>> Begin AVAILABLE DATA
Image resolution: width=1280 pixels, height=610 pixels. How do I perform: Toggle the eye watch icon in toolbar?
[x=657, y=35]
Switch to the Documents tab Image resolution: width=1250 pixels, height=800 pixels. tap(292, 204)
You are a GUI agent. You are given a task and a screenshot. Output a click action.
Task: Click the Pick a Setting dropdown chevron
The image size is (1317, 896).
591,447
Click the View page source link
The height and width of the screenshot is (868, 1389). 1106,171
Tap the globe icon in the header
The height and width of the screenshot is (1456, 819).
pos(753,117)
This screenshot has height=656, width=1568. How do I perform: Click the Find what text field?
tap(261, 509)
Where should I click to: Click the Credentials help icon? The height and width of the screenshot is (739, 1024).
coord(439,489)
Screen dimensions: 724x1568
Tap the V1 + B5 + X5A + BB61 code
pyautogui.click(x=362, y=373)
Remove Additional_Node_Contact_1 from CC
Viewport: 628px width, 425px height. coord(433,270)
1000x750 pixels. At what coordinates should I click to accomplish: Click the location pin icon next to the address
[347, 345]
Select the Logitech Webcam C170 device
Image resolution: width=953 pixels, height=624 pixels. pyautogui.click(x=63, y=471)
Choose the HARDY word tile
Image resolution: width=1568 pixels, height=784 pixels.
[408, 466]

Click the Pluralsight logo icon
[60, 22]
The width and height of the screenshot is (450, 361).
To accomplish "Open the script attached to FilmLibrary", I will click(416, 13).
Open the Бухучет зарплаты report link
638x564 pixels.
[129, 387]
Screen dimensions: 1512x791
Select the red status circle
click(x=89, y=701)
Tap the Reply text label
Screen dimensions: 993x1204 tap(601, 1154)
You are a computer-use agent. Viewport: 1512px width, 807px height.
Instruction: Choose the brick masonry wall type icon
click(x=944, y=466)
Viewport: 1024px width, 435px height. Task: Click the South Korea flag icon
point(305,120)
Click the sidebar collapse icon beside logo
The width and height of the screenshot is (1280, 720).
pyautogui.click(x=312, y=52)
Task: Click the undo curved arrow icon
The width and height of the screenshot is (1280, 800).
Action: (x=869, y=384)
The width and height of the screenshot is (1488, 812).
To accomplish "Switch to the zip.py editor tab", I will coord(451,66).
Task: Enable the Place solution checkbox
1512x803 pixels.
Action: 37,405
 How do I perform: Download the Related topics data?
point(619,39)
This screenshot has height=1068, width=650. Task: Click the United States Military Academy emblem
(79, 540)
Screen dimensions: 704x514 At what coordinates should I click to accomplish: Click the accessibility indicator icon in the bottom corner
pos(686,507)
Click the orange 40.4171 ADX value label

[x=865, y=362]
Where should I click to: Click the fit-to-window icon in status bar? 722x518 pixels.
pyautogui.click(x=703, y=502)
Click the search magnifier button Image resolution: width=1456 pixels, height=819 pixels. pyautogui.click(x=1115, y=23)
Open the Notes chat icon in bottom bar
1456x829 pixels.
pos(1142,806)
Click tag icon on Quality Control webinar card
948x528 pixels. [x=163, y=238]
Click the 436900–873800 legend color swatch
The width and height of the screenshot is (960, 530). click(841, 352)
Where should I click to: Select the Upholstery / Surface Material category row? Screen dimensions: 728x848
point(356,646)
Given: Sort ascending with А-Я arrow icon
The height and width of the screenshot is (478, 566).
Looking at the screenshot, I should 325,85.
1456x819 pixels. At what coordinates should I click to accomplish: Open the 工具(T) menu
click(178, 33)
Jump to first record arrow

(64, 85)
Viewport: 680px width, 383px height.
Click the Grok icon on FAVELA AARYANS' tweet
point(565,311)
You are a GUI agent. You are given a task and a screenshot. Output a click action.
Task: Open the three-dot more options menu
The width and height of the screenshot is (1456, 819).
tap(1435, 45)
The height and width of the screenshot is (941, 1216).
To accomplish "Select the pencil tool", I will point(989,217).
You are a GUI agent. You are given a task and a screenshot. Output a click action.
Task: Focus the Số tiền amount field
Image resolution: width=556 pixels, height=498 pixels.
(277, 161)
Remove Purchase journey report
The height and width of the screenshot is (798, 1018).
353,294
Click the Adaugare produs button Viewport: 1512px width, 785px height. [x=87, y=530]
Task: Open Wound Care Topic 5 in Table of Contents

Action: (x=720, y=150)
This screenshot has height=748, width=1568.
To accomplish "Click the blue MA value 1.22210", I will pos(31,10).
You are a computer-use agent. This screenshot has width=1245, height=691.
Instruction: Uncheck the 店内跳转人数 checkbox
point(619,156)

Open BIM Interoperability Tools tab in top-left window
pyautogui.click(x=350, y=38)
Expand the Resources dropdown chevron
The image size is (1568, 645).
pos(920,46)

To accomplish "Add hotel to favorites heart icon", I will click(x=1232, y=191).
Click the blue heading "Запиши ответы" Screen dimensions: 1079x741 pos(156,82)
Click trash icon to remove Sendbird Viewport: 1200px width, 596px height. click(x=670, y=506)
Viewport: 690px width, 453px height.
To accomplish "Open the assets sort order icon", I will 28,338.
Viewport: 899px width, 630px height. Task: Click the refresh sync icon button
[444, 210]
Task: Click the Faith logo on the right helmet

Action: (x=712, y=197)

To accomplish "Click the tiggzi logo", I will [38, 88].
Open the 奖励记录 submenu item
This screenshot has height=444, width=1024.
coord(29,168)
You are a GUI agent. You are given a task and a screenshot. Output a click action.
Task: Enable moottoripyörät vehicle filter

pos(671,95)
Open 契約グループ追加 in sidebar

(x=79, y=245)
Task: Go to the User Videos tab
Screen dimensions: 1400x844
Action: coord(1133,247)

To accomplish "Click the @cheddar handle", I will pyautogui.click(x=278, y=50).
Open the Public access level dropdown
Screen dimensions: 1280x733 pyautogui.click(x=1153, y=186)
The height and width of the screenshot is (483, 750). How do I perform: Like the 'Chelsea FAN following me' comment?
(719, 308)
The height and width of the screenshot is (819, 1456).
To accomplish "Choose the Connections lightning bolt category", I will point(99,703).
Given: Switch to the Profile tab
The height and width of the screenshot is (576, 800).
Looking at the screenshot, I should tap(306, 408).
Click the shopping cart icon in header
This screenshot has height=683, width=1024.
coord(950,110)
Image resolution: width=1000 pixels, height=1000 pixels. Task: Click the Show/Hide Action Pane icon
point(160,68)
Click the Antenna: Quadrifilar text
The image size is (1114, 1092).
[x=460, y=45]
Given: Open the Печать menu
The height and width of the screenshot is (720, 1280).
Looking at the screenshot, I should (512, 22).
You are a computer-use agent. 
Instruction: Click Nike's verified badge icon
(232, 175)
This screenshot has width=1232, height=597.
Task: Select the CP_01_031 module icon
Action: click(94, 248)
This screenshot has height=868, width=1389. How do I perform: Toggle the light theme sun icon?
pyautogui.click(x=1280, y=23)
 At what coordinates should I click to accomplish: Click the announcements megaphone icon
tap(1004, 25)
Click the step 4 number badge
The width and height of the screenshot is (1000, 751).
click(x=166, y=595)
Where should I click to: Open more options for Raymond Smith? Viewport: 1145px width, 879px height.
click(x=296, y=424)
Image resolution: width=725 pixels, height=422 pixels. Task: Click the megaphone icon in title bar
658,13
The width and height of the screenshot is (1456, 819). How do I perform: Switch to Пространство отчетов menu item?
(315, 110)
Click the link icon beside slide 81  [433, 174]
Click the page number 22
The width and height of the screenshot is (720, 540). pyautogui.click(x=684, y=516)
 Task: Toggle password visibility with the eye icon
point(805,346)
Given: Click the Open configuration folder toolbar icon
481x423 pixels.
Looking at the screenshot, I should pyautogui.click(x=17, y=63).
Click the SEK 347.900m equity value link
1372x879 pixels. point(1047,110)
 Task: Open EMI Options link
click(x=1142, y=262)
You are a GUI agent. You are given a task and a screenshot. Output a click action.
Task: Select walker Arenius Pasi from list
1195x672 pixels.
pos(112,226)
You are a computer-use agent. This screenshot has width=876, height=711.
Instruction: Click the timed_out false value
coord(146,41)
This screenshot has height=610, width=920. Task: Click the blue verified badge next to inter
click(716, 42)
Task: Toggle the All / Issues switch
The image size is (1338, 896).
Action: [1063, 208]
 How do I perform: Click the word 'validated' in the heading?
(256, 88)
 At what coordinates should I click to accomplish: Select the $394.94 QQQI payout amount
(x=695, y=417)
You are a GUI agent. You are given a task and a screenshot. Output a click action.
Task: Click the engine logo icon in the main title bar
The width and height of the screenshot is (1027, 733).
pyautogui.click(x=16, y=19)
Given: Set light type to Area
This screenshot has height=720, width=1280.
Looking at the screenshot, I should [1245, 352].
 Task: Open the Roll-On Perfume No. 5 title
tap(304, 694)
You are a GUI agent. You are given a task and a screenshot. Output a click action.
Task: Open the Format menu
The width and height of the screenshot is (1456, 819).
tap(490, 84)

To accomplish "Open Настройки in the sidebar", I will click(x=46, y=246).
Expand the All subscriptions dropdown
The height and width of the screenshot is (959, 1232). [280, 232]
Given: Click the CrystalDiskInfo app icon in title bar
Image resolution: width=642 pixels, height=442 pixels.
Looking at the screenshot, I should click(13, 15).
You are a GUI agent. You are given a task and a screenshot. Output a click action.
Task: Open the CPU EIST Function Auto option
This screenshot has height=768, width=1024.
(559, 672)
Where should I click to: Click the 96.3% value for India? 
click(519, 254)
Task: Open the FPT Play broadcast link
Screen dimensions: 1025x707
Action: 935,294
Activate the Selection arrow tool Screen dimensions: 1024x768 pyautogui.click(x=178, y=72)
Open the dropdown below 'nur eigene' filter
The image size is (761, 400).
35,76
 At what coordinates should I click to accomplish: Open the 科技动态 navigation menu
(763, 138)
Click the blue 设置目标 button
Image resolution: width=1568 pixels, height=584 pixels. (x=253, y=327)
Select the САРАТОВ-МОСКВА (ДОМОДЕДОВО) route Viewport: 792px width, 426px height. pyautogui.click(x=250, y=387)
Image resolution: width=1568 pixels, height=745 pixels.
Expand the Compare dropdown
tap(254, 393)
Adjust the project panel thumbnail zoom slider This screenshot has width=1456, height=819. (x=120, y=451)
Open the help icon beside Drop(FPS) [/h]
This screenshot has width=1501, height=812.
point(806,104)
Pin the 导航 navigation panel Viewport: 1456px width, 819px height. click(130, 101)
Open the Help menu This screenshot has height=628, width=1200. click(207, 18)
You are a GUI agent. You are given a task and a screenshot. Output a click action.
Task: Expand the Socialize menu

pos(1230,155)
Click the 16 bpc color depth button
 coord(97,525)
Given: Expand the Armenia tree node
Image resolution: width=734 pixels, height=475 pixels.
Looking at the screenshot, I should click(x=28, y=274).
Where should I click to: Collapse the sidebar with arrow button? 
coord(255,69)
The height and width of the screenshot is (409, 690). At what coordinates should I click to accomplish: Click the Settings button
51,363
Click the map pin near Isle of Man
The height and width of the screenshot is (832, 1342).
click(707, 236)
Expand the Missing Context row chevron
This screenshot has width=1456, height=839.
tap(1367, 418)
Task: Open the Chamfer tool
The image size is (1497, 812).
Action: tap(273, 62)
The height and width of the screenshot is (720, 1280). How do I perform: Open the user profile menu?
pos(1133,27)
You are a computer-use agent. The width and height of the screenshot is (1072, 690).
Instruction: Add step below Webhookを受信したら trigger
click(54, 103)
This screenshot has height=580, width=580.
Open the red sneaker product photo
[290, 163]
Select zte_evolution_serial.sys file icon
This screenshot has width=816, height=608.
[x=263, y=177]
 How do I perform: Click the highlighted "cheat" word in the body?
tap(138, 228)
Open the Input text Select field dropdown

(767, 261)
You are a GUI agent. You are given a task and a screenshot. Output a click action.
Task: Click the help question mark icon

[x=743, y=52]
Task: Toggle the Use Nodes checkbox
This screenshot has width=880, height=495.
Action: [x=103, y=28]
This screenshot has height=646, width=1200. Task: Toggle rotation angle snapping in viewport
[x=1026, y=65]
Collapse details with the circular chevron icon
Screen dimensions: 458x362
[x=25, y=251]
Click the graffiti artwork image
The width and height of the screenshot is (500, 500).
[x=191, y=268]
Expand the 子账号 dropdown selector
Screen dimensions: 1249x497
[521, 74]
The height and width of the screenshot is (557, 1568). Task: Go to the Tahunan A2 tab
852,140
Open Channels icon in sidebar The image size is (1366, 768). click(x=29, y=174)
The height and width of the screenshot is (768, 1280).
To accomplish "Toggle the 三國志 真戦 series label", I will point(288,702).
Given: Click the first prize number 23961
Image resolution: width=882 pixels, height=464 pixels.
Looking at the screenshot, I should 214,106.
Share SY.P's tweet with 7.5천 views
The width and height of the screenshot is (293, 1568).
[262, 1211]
>> End AVAILABLE DATA
* _TASK STATEMENT_
Repeat the lines of the listing starting at the line containing "Open Channels icon" and ending at the line containing "I will point(288,702).", both included, with no changes.

* _WRITTEN ANSWER_
Open Channels icon in sidebar The image size is (1366, 768). click(x=29, y=174)
The height and width of the screenshot is (768, 1280).
To accomplish "Toggle the 三國志 真戦 series label", I will point(288,702).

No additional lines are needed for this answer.